Anatomy of Movement: The Pull-Up

In Blog, Science by Ryan Smith0 Comments

Let’s breakdown the pull-up.

The infamous pull-up is a movement that many strive to get “at least one.” It takes a great degree of strength and confidence to perform– making it a perfect movement to highlight in this episode of anatomy of movement.

We are looking at a strict pull-up. Not a kipping pull-up which uses the lower body to propel up to the bar.

A proper pull-up starts with proper hand placement. Which for most is going to be hands slightly wider than shoulder width apart.

The pull up is predominantly an upper body exercise. However, there is a great deal of coordination that needs to come through the core to make it as efficient as possible.

Starting with the first pull, you need to keep a rigid body and not have the rib cage flare up.

This allows a few things.

One, we get to work on our lats ability to work in a stretched position.

Two, it allows us to work on what is considered the “hollow rock” position. This position is essential for other gymnastic and CrossFit movements thus would make sense to develop a sense of strength from that position.

Next, the mid-pull is a great period to dive into the verbal cue “pull the bar down to you.”

Often we think so much about pulling ourselves up that we forget often focusing on this cue allows our hands to be active and in turn get a more favorable activation from the rest of the upper body muscles.

The data:
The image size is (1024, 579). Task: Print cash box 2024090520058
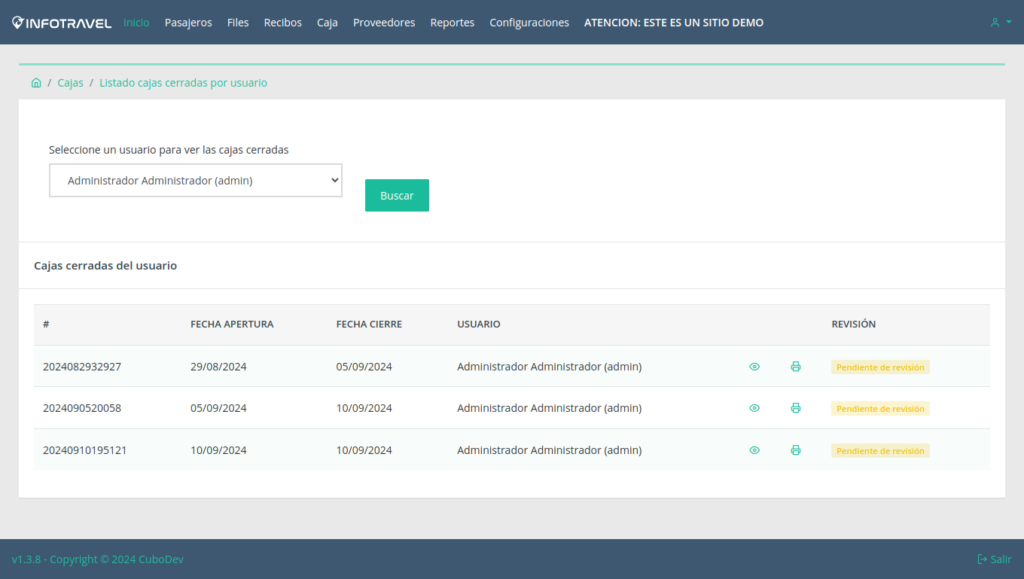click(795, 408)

---

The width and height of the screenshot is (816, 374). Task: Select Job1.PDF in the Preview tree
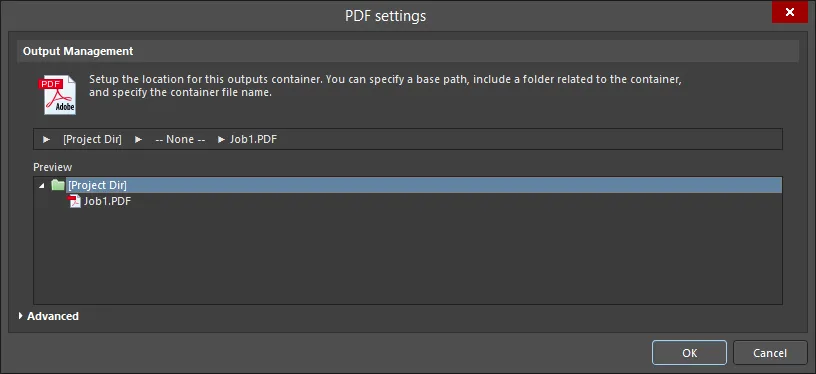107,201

---

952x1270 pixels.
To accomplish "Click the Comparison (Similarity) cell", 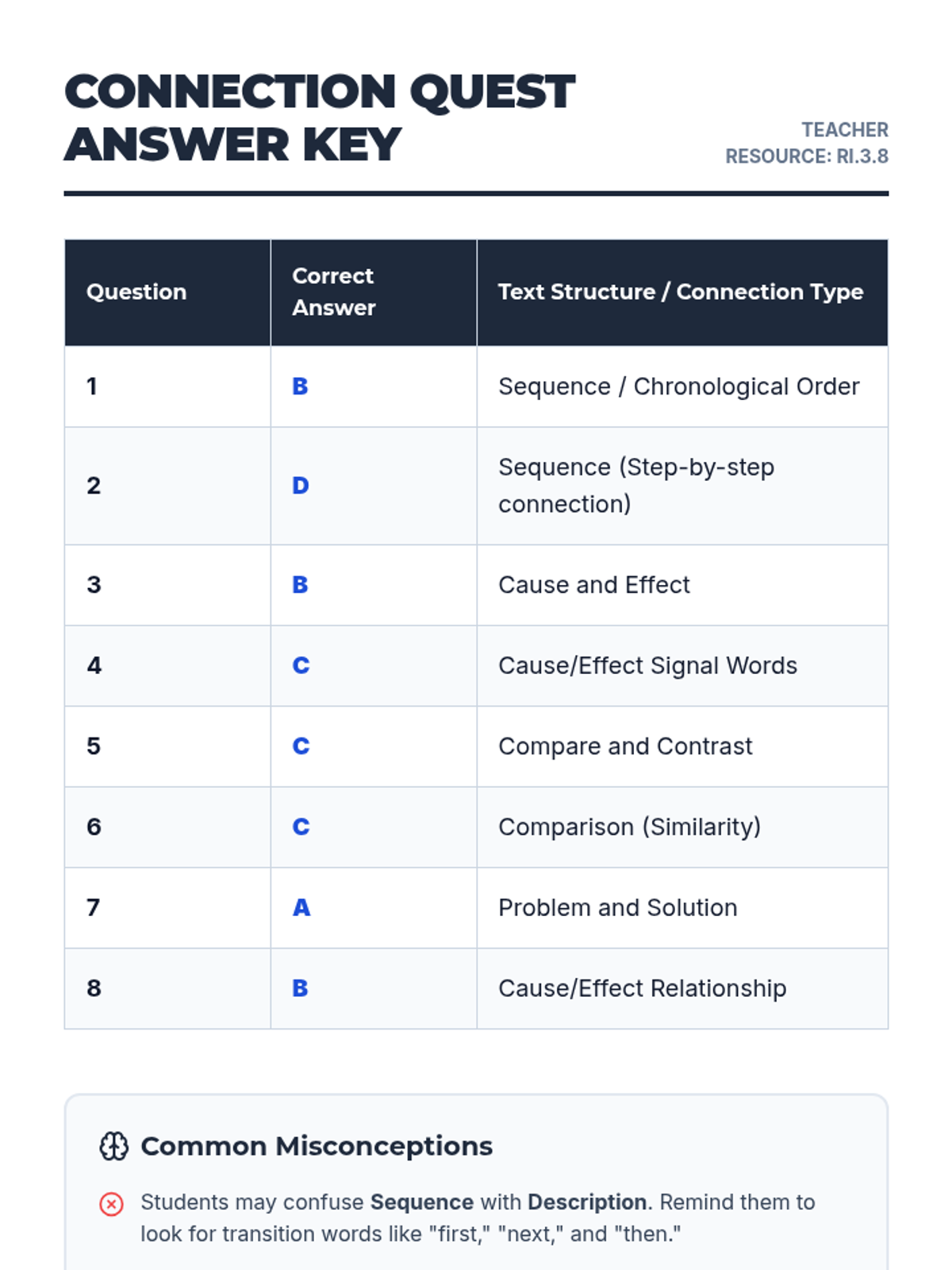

Brief 1:
Do these statements agree with the pull-up text above? Answer yes or no for each, and quote the words of the text that decide it.
(a) The text examines the kipping pull-up.
(b) For most people, the hands go slightly wider than shoulder width apart.
(c) During the first pull, the rib cage should flare up.
Brief 2:
Please write what comes next in the pull-up text, starting after its final sentence.

Task answer 1:
(a) No: "We are looking at a strict pull-up. Not a kipping pull-up which uses the lower body to propel up to the bar."
(b) Yes: "Which for most is going to be hands slightly wider than shoulder width apart."
(c) No: "you need to keep a rigid body and not have the rib cage flare up."

Task answer 2:
The final pull, getting the chin to the bar or above it, is all about maintaining the body position you already have up to this point. It is tempting to extend the neck and flail the legs in order to get that last extra inch or two. Don’t.

However, being patient with this position and even holding it for a second can develop a great deal of strength in the long run and make pull ups easier over time for yourself.

That’s the general breakdown of the pull-up. Maintain a rigid position with your body. Make sure you are focusing on pulling the bar down to you as much as you are pulling yourself up.

Finally, don’t sacrifice position to gain that extra inch at that top. Combine these key points with the patience and you’ll develop your pull up or improve your pull-up strength in a great way!